# Backscatter Distributions by Slope (Foreslope, Backslope, Flat)

**Alex Lewandowski; Alaska Satellite Facility, University of Alaska Fairbanks**

## Plots the RTC backscatter distributions of each slope category of every MGRS tile and polarization

**Notebook Requires**
- MGRS tiles of prepared OPERA RTC CalVal data created with Prep_OPERA_RTC_CalVal_data_stage1_part3.ipynb

In [None]:
import copy
from ipyfilechooser import FileChooser
import numpy.ma as ma
import numpy as np
import pandas as pd
from pathlib import Path
from pprint import pprint
import rioxarray as rxr
from scipy import stats

from matplotlib.patches import Rectangle
import matplotlib.pyplot as plt
import matplotlib.lines as lines
from matplotlib.offsetbox import AnchoredText

import opensarlab_lib as osl

In [None]:
# ******* IMPORTANT NOTE *******
# Updated data has not yet been stored to S3 (as of May 27 2022). 
# Update March 5 2023, Chip 1 Tree Cover data now accessible with more soon to follow

print("Select whether you will be downloading data or accessing data already stored on your volume.")
sources = ['Download Data from S3 Bucket', 'Access Locally Stored Data']
data_source = osl.select_parameter(sources)
display(data_source)

In [None]:
s3 = data_source.value == sources[0]
local = data_source.value == sources[1]
# s3 = False
# local = True

if local:
    print("Select the directory holding your MGRS tile sub-directories")
    fc = FileChooser(Path.cwd())
    display(fc)
elif s3:
    chips = {
        "Chip 1 (Amazon Rainforest), Descending Orbit, Summer": "S1A_IW_20150430T092132_DVP_RTC30_G_gpuned_35F5.zip",
        "Chip 2 (Southern California), Ascending Orbit, Summer": "S1A_IW_20201107T015034_DVP_RTC30_G_gpuned_B760.zip",
        "Chip 2 (Southern California), Descending Orbit, Summer": "S1A_IW_20201107T135214_DVP_RTC30_G_gpuned_A5CF.zip",
        "Chip 3 (Interior Alaska), Ascending Orbit, Summer": "S1B_IW_20200730T032005_DVP_RTC30_G_gpuned_5B61.zip",
        "Chip 3 (Interior Alaska), Ascending Orbit, Winter": "S1B_IW_20200120T031959_DVP_RTC30_G_gpuned_97CF.zip",
        "Chip 3 (Interior Alaska), Descending Orbit, Summer": "S1A_IW_20200716T161219_DVP_RTC30_G_gpuned_1B48.zip",
        "Chip 3 (Interior Alaska), Descending Orbit, Winter": "S1A_IW_20200118T161214_DVP_RTC30_G_gpuned_3D73.zip",
        "Chip 4 (Vermont and New Hampshire), Ascending Orbit, Summer": "S1A_IW_20200831T224357_DVP_RTC30_G_gpuned_6B97.zip",
        "Chip 4 (Vermont and New Hampshire), Descending Orbit, Summer": "mgrs_chip3_desc_winter.zip", # chip_4_desc not in s3 bucket
        "Chip 5 (Eastern Siberia), Ascending Orbit, Summer": "S1A_IW_20200622T092025_DVP_RTC30_G_gpuned_2A64.zip",
        "Chip 5 (Eastern Siberia), Descending Orbit, Summer": "S1B_IW_20200617T215129_DVP_RTC30_G_gpuned_210E.zip"

▶ EXTRACTED DATA

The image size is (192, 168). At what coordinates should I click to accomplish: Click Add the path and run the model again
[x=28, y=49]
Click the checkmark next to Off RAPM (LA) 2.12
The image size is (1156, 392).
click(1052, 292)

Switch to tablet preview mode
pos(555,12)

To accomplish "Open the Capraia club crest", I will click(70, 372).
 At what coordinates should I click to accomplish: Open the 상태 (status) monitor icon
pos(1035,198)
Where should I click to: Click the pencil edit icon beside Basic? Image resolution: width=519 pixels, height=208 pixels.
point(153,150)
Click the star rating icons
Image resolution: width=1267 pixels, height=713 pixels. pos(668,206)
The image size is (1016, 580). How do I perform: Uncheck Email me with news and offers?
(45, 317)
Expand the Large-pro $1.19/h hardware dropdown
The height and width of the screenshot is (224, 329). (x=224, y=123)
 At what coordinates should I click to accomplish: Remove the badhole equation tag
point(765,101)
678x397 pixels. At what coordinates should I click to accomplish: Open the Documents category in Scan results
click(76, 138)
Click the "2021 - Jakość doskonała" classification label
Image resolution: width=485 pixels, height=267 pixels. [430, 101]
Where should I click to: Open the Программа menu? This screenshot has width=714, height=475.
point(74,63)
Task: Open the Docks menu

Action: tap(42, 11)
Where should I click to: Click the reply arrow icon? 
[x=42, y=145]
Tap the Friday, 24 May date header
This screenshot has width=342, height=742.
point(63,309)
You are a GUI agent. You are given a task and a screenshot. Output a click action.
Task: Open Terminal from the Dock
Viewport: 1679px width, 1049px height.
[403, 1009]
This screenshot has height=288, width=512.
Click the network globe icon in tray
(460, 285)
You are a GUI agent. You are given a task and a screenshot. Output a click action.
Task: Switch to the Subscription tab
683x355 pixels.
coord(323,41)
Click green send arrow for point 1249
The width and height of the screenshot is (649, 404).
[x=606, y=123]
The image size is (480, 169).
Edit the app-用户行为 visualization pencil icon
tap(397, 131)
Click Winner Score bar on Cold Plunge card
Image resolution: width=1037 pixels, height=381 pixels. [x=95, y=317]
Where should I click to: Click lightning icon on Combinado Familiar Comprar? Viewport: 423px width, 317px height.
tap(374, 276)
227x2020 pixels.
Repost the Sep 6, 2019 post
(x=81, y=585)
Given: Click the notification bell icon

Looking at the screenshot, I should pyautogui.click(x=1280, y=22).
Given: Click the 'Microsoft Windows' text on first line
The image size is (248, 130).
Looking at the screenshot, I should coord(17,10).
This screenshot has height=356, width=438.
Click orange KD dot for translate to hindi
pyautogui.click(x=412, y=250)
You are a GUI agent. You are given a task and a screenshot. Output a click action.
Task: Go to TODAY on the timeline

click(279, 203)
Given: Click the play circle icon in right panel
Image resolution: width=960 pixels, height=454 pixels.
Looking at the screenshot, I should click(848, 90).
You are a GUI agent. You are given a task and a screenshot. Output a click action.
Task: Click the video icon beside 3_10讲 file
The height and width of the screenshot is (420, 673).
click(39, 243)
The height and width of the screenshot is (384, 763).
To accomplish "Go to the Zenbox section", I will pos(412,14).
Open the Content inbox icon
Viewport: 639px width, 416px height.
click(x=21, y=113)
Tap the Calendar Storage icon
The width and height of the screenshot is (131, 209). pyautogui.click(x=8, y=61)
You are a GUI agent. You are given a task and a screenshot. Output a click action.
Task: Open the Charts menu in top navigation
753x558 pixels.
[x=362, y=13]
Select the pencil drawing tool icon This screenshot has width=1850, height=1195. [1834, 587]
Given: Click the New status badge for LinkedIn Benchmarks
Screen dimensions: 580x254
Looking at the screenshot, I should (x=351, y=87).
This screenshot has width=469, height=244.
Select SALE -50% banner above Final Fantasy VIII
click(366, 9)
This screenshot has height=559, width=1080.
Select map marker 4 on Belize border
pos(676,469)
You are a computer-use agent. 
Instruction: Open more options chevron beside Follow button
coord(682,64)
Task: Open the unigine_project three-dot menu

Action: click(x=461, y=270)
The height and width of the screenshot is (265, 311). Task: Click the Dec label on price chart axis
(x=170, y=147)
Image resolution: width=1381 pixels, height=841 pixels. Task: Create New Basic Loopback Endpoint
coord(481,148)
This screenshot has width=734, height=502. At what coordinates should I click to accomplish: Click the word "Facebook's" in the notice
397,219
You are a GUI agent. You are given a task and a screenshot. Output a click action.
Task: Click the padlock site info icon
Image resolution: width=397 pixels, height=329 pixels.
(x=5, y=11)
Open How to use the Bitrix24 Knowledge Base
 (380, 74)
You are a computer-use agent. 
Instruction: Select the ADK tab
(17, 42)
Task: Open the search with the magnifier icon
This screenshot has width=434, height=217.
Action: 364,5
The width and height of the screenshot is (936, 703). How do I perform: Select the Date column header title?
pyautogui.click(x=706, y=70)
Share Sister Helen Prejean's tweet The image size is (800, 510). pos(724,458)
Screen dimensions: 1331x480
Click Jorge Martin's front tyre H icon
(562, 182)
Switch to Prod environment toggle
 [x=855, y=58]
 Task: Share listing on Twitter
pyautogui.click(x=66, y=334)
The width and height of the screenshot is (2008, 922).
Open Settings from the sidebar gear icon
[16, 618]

▶ WORK TO BE COMPLETED
Based on the notebook page, is each statement true? Answer yes or no, and quote the words that decide it.
1. The notebook needs MGRS tiles made with Prep_OPERA_RTC_CalVal_data_stage1_part3.ipynb.
2. Chip 2 covers Interior Alaska.
3. The descending-orbit file for Chip 4 is stored in the S3 bucket.
Rely only on the notebook page.

▶ FULL RESPONSE
1. Yes: "MGRS tiles of prepared OPERA RTC CalVal data created with Prep_OPERA_RTC_CalVal_data_stage1_part3.ipynb"
2. No: "Chip 2 (Southern California)"
3. No: "chip_4_desc not in s3 bucket"